Record extracts
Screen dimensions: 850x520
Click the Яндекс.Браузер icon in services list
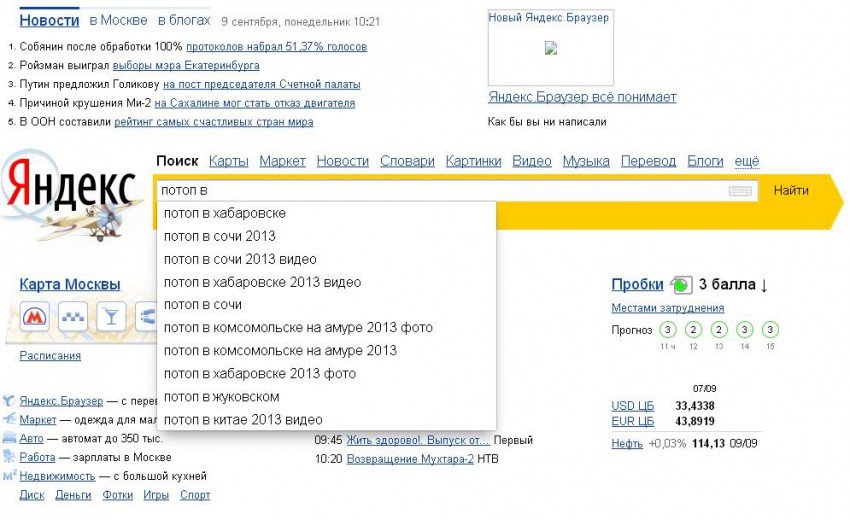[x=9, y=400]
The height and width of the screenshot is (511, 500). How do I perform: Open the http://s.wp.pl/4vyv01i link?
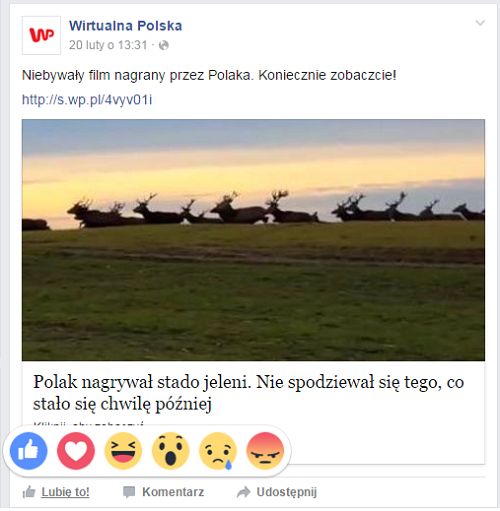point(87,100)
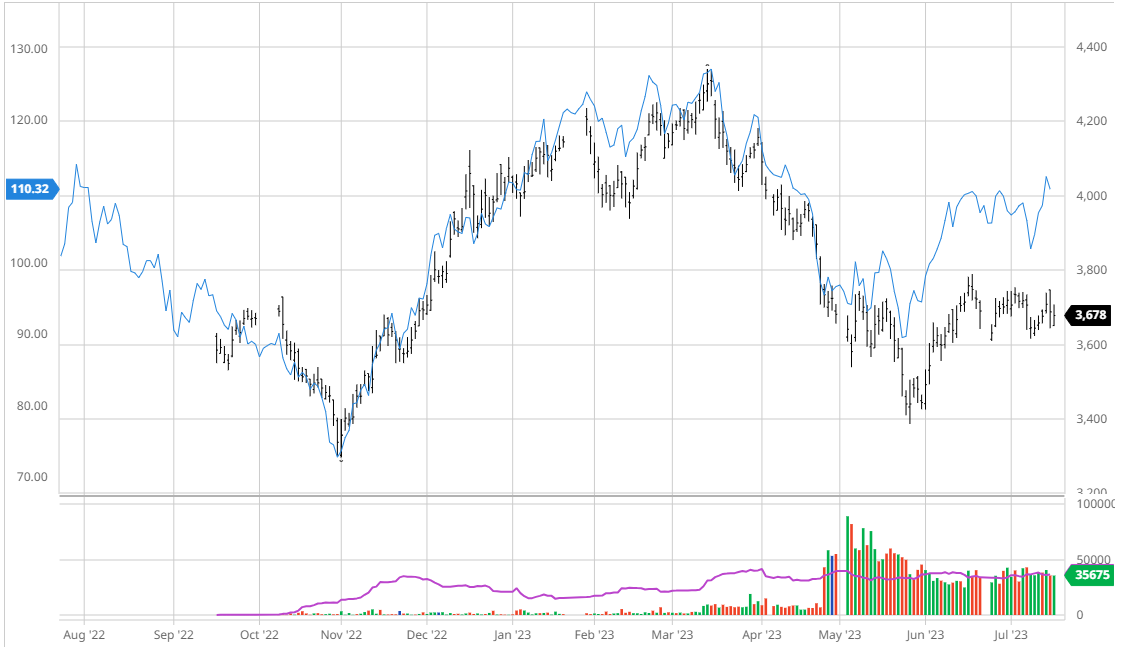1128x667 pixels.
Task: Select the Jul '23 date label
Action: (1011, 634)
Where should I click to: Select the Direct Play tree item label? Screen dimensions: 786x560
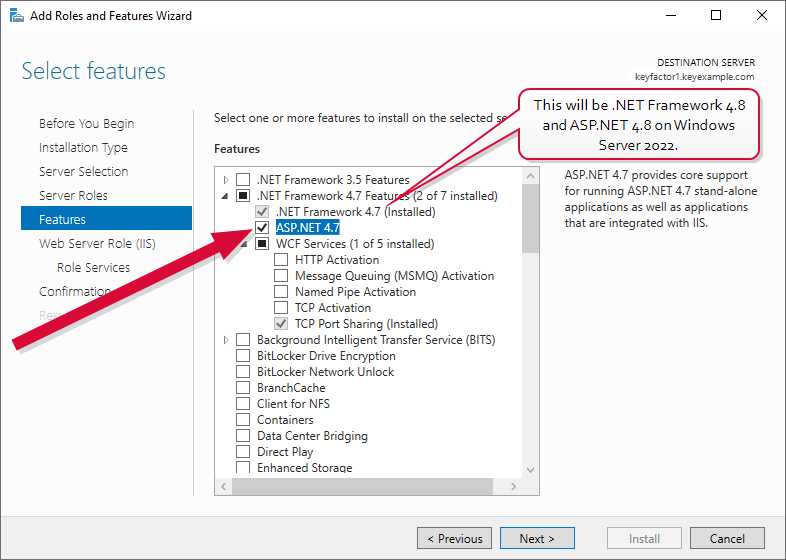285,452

Exercise description
The data must come back word for word, with every picture removed.

Task response
Screen dimensions: 850x520
Click the Яндекс.Браузер icon in services list
[x=9, y=400]
The height and width of the screenshot is (511, 500). How do I perform: Open the http://s.wp.pl/4vyv01i link?
point(87,100)
1128x667 pixels.
Task: Select the Jul '23 date label
Action: (1011, 634)
Where should I click to: Select the Direct Play tree item label? Screen dimensions: 786x560
285,452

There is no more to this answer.